The first stage of training, which lasts 21 days, consists of theory instructions and practical military training, where the military and morale levels of a candidate are tested.
It is followed by hard military training in the jungle, which includes instruction in jungle warfare as well as demolition and detection and deactivation of landmines, scuba diving, waterborne operations, construction of improvised training, SERE training, basic air mobile techniques, small-unit patrols, react to contact, and ambush training.
In addition, cadets are exposed to prisoner of war camp situations and survival courses.

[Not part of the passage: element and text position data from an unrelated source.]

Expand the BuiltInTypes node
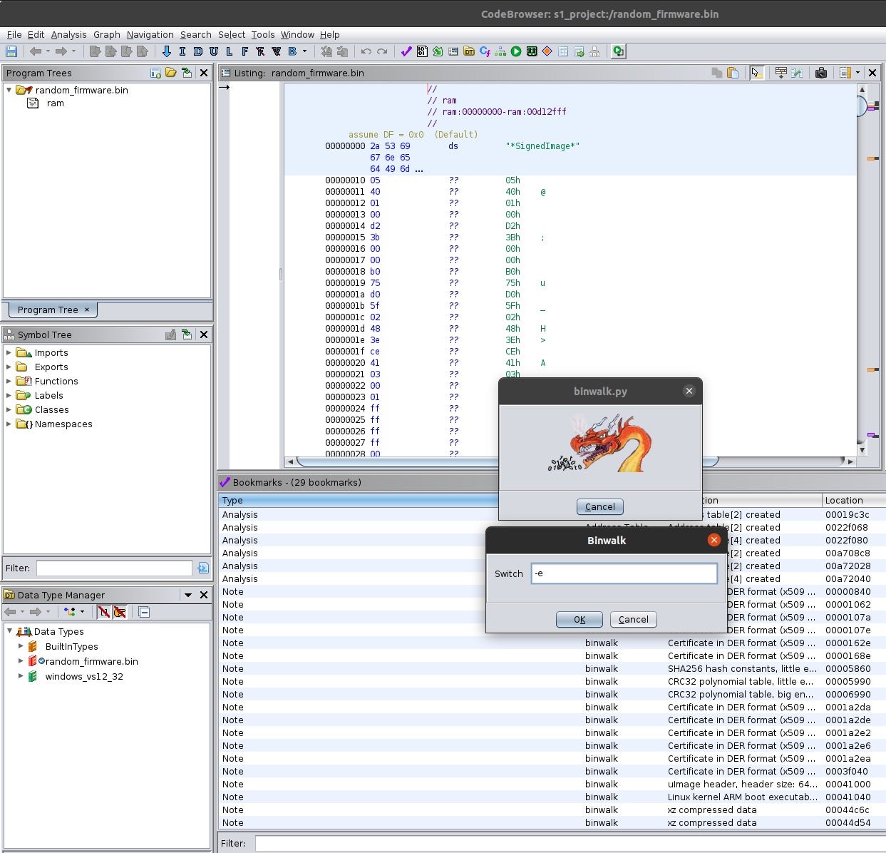The image size is (886, 853). click(x=21, y=646)
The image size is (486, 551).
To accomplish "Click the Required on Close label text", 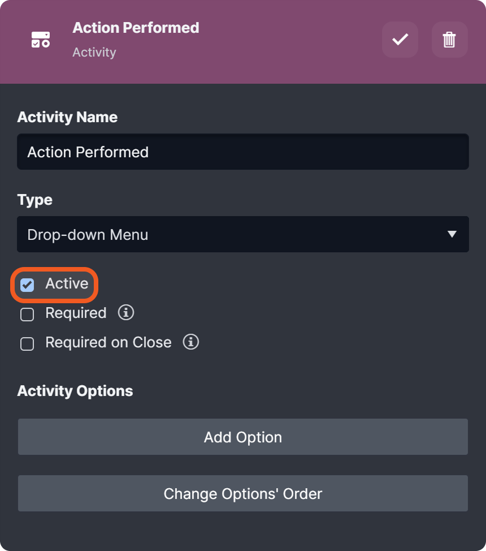I will coord(109,342).
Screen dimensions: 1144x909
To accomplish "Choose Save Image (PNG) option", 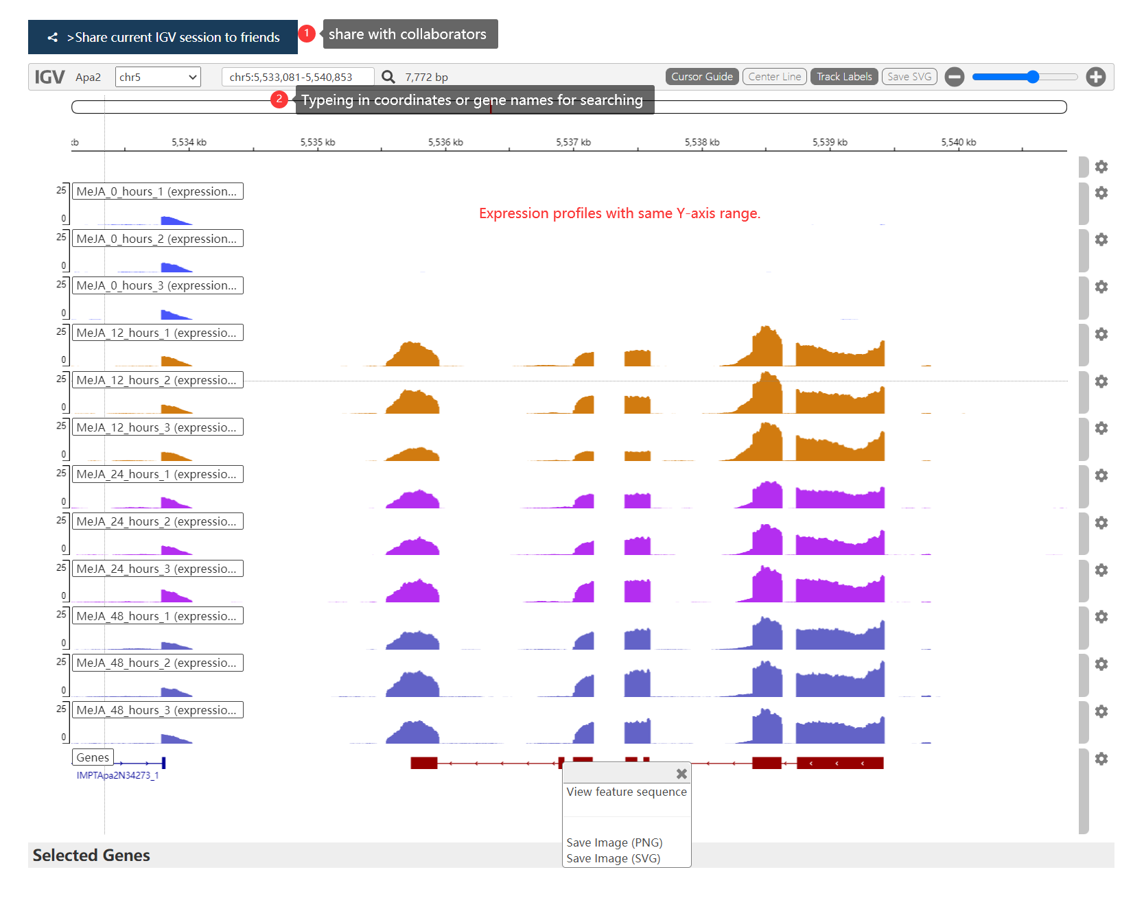I will click(x=614, y=842).
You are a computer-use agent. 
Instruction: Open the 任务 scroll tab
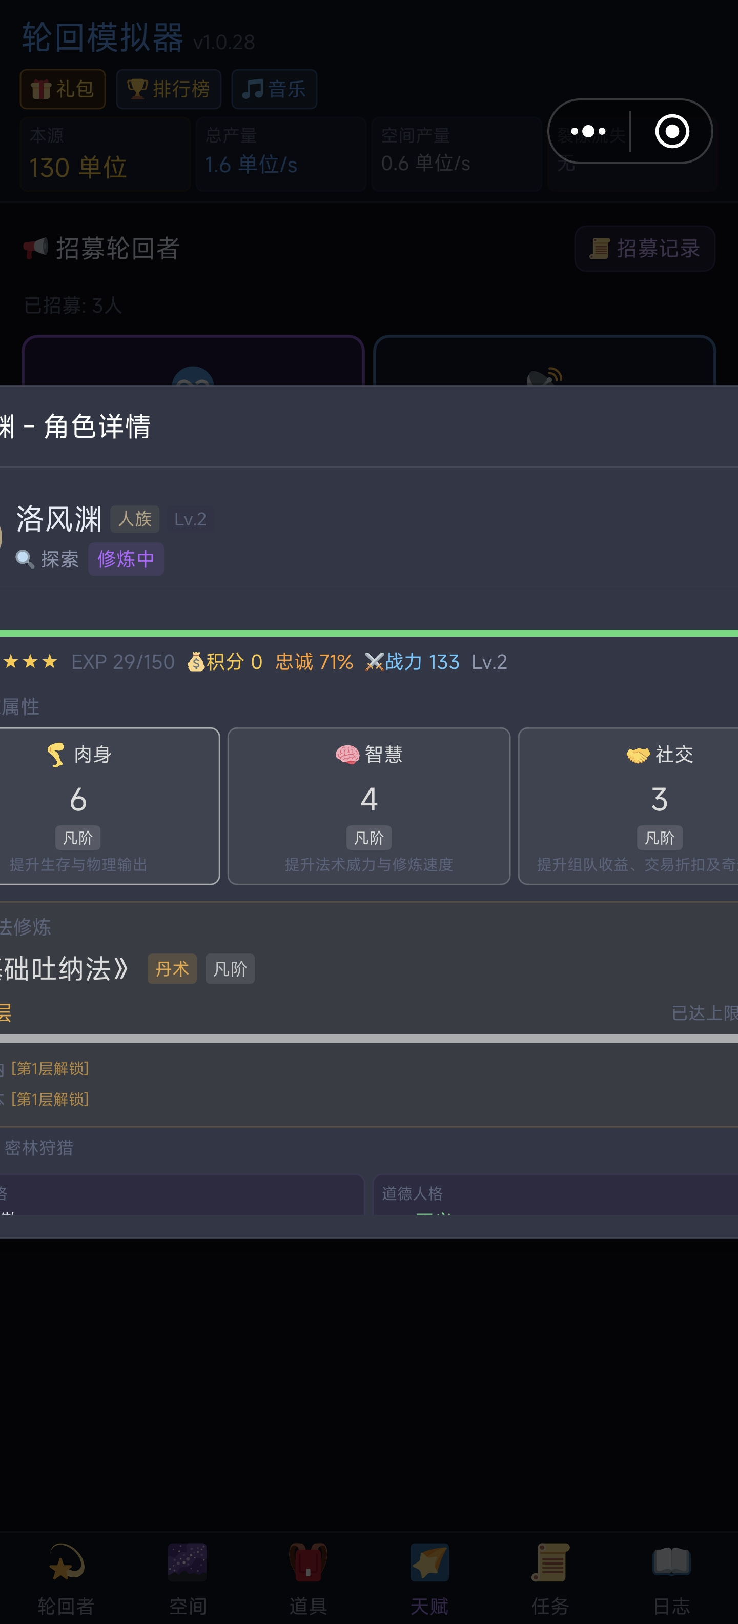(550, 1579)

During the last stage, they are trained to eat “anything that moves”, including snakes and ants, as well as roots, to collect dew drops from leaves, as well as how to execute annihilation attacks, intelligence maneuvers, and penetration into enemy territory.
During this stage, candidates must patrol through thorn-filled brush wearing nothing but underwear, roll around in thorns to fortify the body to pain, and spend two days in neck-deep water without sleeping in extreme tropical heat. This stage is called El Infierno (“Hell”).
The Kaibiles are infamous for their reputed practice of forcing recruits to kill animals, which includes raising a puppy and bonding with it before killing and eating it, as well as biting the heads off live chickens.
In addition, recruits are shot and forced to perform field surgery on themselves, and to drink water out of recently fired artillery shells.
As part of the course’s finishing ritual, every recruit must drink “Bomb”, a mix of tequila, whisky, rum, beer, water and gunpowder, served in a bamboo glass with a bayonet tied to it.
Soldiers must drink it carefully, so as not to get drunk and cut themselves with the bayonet. Once they successfully complete this ritual, they are inducted into the Kaibiles.